I talked to Richard at Mountain Electronics (RMM on these forums and a sponsor here) and told him there might be more than a few guys with GT’S interested in swapping to a cooler tint. He says that if you send in your stock mcpcb to him and buy one of his new XHP35-HI emitters, he will reflow it for free! He has 2 choices right now, 5,000k and 5700k tint. They are both the same D4 brightness bin as the stock GT 4000k emitter.
The cost of both are under $8, plus the shipping cost there and back. I’m in Texas and shipping a small package from him is usually $2 to $3. So I would estimate the entire cost at under $15.
From his store:
BLF GT LED SWAP
Don’t like the tint of your BLF GT XHP35 HI? Send us your MCPCB and we’ll swap it for this one.
Please ship your BLF GT MCPCB to us and we will swap it, test it, clean it, and send it back to you.
Your entire order will not ship until we receive the LED and get it ready to ship.
Ship to:
Mountain Electronics LLC
8076 S. Box Canyon Rd.
West Jordan, UT 84081
Here is the link to the 5000k.
Here is the link to the 5700k.
If your outside of the USA, then I’m not sure what shipping would be or if he even does international shipping. You’d have to contact him for details.
Can anyone tell me what the max beam intensity for it?
i didn’t follow the thread
It’s from 1,1 to 1,3 mcd
Can anyone tell me what the max beam intensity for it?
i didn’t follow the thread
When Vestureofblood tested the prototype it was 1,290,000 cd.
Once again if there is anything important I missed, point it out to me.
For the reflector quality questions, we are looking into it. I am waiting for a reply about it now.
It was only pointed out to me yesterday, so give it some time, it is being worked on.
So far most of the reflector pictures I have seen were no worse then the V1 prototype reflector, which we had approved as being ok and also what got the 1.29mcd throw reading from VOB. If the quality is at least up to that level, there is no need to worry about it. We had agreed that it was acceptable when we saw it and nothing has changed now.
Lumintop was nice enough to try to improve the quality, this was purely a bonus for us but it has caused big delays in the production.
Which is where this thread actually plays a role I am afraid.
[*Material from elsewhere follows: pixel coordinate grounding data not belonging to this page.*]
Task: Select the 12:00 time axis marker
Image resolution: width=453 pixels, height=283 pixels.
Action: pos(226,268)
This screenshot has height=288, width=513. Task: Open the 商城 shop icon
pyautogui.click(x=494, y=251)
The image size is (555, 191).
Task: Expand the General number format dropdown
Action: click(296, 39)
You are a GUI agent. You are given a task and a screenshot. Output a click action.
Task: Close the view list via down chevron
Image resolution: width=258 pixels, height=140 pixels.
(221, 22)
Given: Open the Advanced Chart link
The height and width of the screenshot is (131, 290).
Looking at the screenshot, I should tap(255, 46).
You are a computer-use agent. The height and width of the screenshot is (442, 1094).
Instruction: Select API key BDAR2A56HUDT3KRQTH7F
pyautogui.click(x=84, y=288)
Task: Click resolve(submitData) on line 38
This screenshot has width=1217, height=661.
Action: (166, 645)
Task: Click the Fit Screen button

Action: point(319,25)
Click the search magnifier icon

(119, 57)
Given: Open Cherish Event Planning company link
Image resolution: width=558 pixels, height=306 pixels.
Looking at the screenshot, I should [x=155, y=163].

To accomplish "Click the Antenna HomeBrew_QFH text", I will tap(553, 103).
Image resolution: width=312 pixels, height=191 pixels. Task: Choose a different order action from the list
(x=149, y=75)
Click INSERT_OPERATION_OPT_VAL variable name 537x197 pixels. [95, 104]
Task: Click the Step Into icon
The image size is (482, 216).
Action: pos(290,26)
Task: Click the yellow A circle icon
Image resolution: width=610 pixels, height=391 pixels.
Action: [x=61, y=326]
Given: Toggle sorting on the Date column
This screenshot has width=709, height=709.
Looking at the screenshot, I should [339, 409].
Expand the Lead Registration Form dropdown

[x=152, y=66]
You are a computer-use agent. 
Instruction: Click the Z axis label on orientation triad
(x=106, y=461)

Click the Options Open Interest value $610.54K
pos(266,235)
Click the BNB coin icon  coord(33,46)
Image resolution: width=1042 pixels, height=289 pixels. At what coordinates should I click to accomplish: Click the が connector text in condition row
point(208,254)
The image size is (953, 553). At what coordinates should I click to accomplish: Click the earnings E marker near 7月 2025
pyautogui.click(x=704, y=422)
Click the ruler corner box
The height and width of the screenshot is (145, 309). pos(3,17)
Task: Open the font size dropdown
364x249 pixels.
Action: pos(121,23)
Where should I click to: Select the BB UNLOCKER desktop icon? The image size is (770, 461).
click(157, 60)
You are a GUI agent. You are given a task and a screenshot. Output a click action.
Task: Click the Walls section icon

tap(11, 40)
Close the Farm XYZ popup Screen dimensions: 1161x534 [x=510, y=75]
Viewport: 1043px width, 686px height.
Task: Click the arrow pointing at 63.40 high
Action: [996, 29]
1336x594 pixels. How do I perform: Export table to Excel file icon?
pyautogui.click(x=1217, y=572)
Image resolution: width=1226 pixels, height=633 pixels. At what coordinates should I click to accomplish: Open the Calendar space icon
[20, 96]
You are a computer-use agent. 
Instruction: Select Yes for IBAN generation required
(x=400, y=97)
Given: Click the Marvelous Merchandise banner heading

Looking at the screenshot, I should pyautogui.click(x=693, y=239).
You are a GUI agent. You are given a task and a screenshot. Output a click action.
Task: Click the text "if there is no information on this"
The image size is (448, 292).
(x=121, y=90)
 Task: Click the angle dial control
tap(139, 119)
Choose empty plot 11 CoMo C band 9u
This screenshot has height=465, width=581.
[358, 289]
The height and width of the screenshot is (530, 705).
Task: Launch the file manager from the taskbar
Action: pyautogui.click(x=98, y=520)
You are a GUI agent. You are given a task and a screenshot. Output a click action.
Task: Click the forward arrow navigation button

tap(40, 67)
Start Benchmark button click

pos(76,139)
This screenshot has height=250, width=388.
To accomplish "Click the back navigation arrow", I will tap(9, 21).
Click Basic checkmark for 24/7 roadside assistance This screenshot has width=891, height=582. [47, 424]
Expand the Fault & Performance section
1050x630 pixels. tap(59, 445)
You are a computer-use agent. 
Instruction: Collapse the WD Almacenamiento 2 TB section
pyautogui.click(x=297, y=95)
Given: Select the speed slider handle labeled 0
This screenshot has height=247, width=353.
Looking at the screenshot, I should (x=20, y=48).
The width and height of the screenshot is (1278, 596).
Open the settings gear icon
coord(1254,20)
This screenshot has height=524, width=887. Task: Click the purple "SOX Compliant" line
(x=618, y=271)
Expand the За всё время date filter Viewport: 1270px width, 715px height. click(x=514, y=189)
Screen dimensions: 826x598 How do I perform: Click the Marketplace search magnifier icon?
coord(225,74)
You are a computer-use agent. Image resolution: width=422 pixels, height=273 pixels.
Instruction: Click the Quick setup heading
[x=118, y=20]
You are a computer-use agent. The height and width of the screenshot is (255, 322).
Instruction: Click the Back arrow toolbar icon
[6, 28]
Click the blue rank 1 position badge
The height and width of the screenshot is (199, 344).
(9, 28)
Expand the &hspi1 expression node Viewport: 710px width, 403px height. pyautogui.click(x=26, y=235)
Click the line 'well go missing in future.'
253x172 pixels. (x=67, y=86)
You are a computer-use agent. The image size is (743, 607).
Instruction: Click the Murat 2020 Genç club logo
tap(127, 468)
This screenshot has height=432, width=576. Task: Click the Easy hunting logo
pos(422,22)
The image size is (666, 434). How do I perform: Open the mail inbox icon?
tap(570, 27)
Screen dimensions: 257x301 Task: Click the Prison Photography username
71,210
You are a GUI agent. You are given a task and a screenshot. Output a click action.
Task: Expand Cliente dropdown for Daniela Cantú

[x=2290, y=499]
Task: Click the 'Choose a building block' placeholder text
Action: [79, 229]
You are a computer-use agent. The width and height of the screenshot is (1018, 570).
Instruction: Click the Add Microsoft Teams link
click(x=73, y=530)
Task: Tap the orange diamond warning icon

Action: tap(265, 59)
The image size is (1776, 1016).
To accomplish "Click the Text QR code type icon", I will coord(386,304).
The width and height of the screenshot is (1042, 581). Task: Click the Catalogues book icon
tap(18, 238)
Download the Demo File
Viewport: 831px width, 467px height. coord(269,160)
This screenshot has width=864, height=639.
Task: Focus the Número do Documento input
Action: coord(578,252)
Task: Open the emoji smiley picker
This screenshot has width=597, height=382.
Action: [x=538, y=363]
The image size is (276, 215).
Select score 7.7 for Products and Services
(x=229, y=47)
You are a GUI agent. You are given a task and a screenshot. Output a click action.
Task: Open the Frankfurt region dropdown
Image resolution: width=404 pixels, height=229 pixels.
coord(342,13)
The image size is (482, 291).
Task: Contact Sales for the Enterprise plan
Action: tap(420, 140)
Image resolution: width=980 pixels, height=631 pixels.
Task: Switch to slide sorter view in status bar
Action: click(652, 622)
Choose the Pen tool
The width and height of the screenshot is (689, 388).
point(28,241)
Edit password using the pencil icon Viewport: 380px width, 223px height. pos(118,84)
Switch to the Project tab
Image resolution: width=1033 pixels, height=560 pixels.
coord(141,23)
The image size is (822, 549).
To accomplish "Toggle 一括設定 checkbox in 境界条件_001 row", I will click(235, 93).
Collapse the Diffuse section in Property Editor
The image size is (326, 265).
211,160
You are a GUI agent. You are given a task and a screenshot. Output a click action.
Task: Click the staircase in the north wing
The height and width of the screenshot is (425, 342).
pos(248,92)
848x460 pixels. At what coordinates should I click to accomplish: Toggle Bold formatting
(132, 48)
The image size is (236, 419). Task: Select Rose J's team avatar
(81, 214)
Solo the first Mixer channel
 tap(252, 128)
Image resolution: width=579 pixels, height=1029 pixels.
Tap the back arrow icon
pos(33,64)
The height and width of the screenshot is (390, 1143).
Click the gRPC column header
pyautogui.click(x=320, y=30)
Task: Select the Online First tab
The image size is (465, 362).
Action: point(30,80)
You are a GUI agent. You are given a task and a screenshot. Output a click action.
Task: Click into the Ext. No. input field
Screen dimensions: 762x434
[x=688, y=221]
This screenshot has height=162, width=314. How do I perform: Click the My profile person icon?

Lumintop is watching this thread, they do not speak english very well but enough to get the general idea.
When every other post is someone complaining that their GT has not shipped it sends a message that they should focus on quantity over quality and get them shipped out the door.
Can’t really blame them, I would even have to consider such a move in their shoes if I was reading this thread.
The fact is you can’t have it both ways, they can ship out faster with the V1 quality reflectors or it will be done when it is done.
People need to send a clear message one way or the other. Either they want it done now and are willing to accept the faster machined reflectors that come with that or they want the highest quality possible regardless of how long it takes.
They are not getting a “pass” on bad quality. The agreed upon quality was the V1 reflector, anything else was a bonus.
Now I am looking into the pictures and reports of the reflectors to see if any are not up to even the V1 quality standards. So far I have not seen any that are noticeably worse but I once again have only known about it for one day.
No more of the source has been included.